**Exercise details**
The output consists only of the lines from the one with "Task: Toggle Italic formatting" through the end of the records, each printed exactly, and contains no pictures.

**Provided entries**
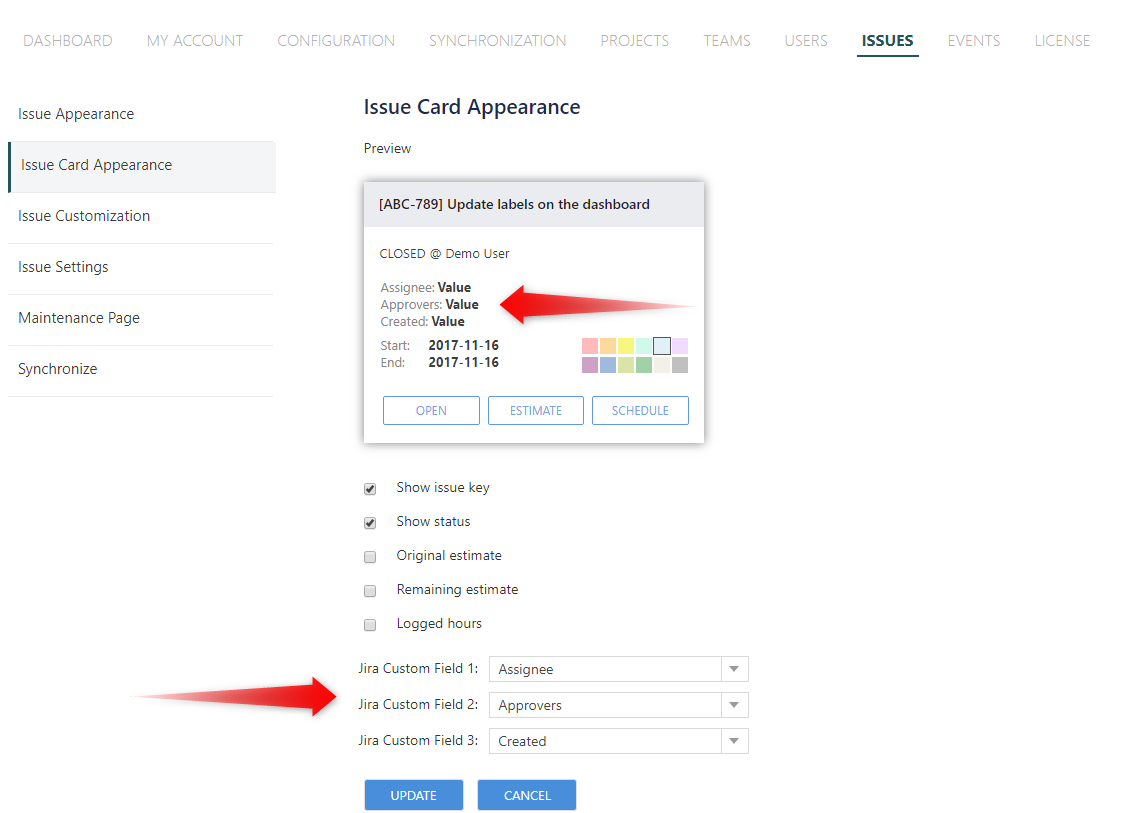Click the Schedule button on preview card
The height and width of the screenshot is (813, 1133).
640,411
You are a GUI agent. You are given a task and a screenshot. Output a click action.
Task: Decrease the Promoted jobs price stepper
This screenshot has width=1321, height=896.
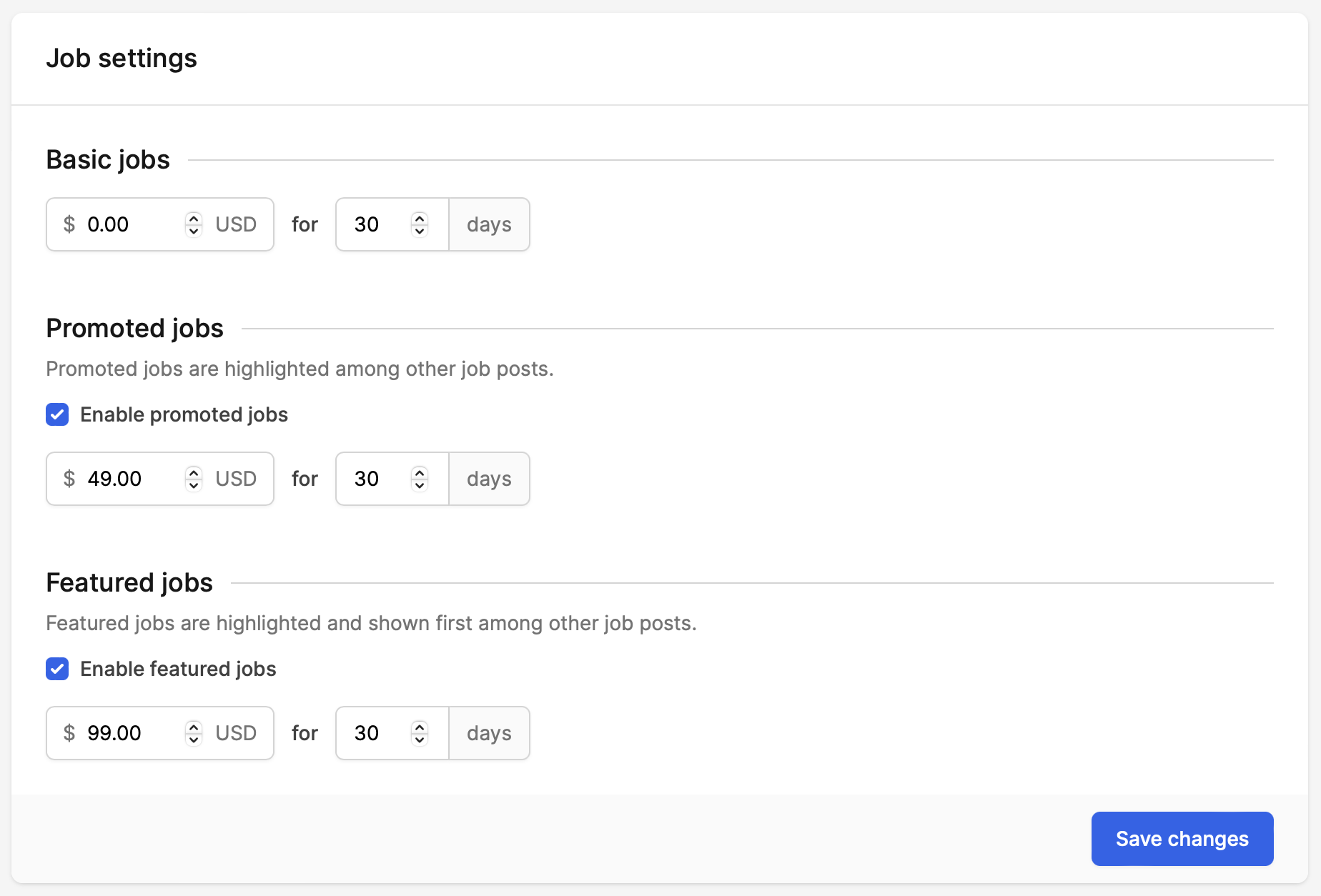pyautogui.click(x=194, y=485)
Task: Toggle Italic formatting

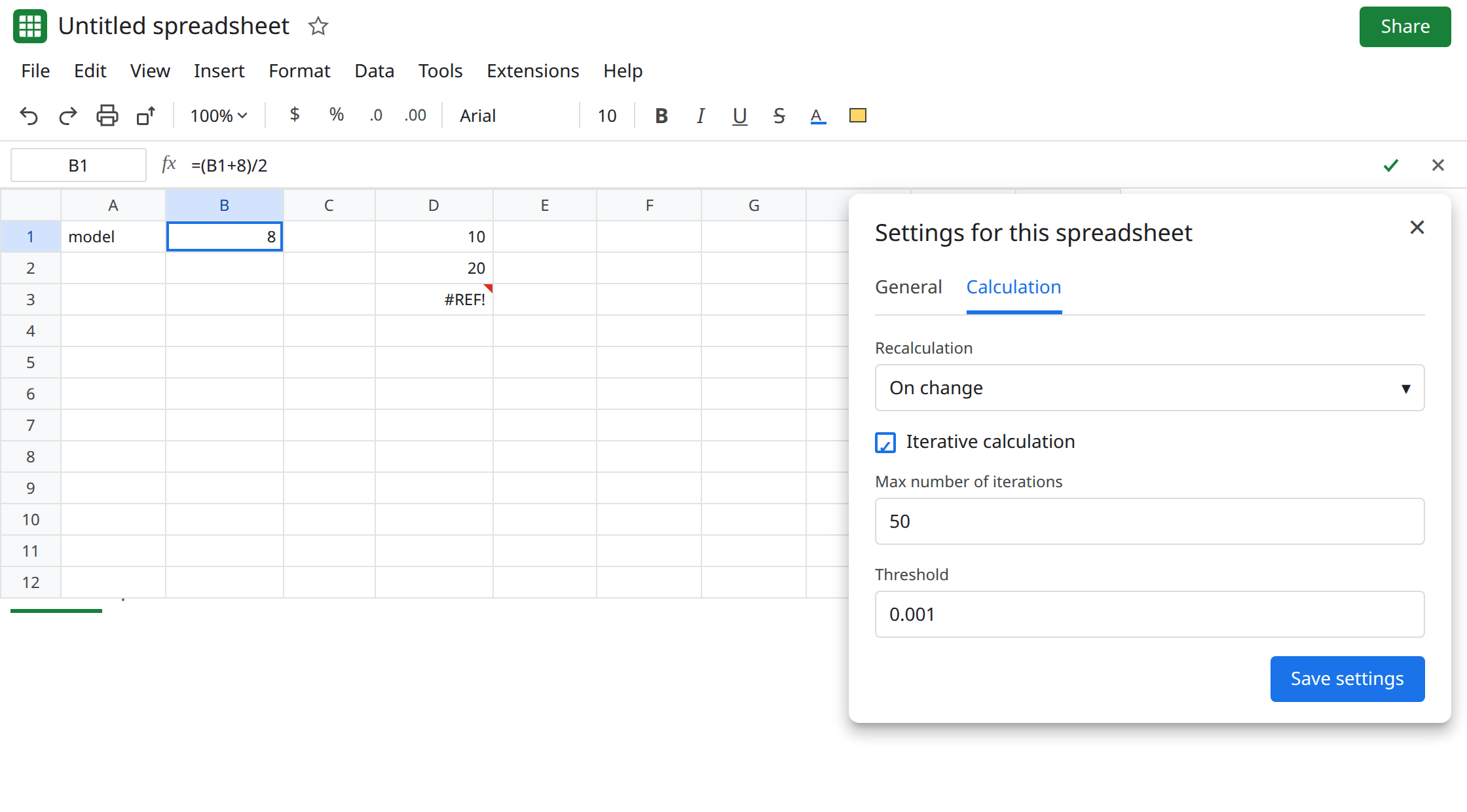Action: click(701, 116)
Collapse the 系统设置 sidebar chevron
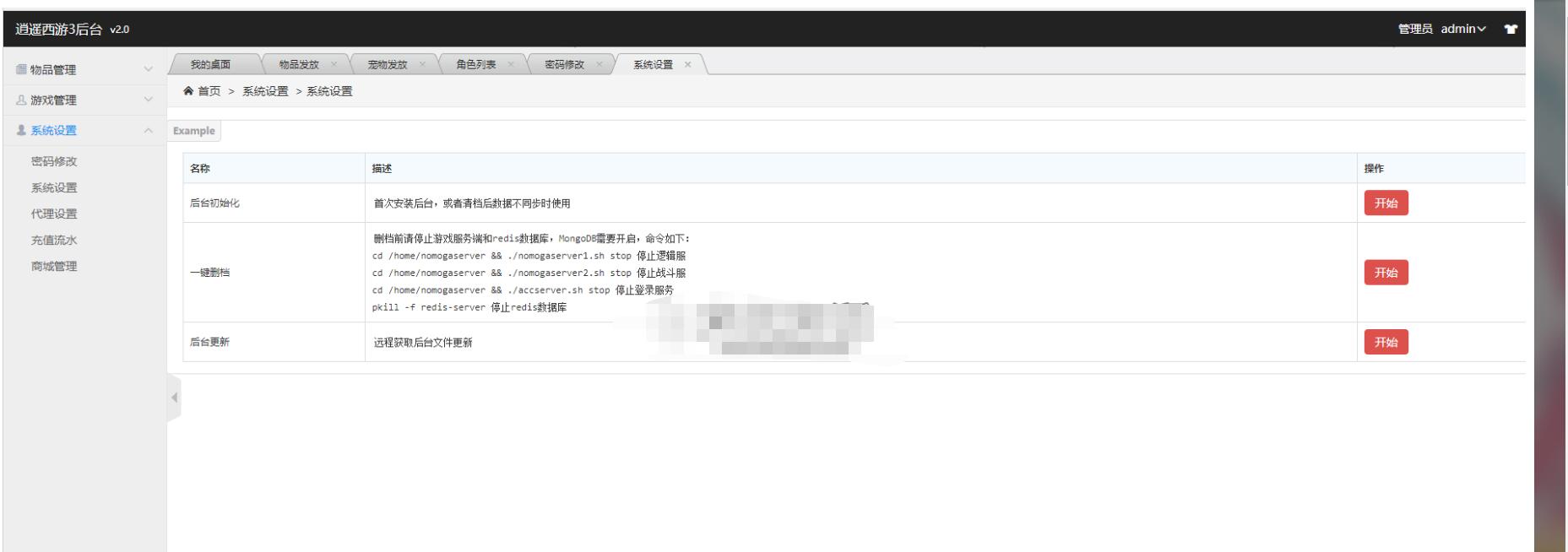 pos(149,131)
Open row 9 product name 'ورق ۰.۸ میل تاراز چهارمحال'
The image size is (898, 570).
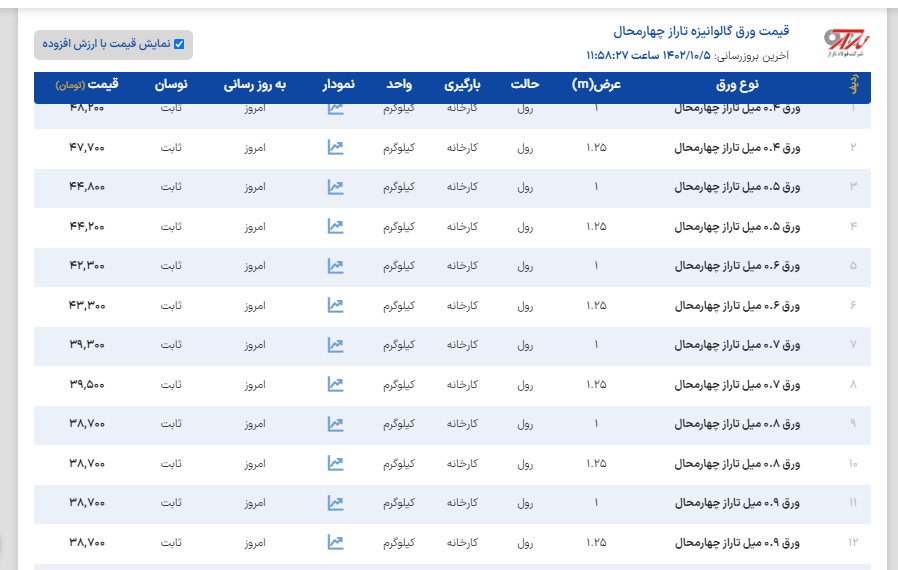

**Answer section**
Task: Toggle Italic formatting

Action: click(701, 116)
Collapse the 系统设置 sidebar chevron
 pos(149,131)
Open row 9 product name 'ورق ۰.۸ میل تاراز چهارمحال'
The image size is (898, 570).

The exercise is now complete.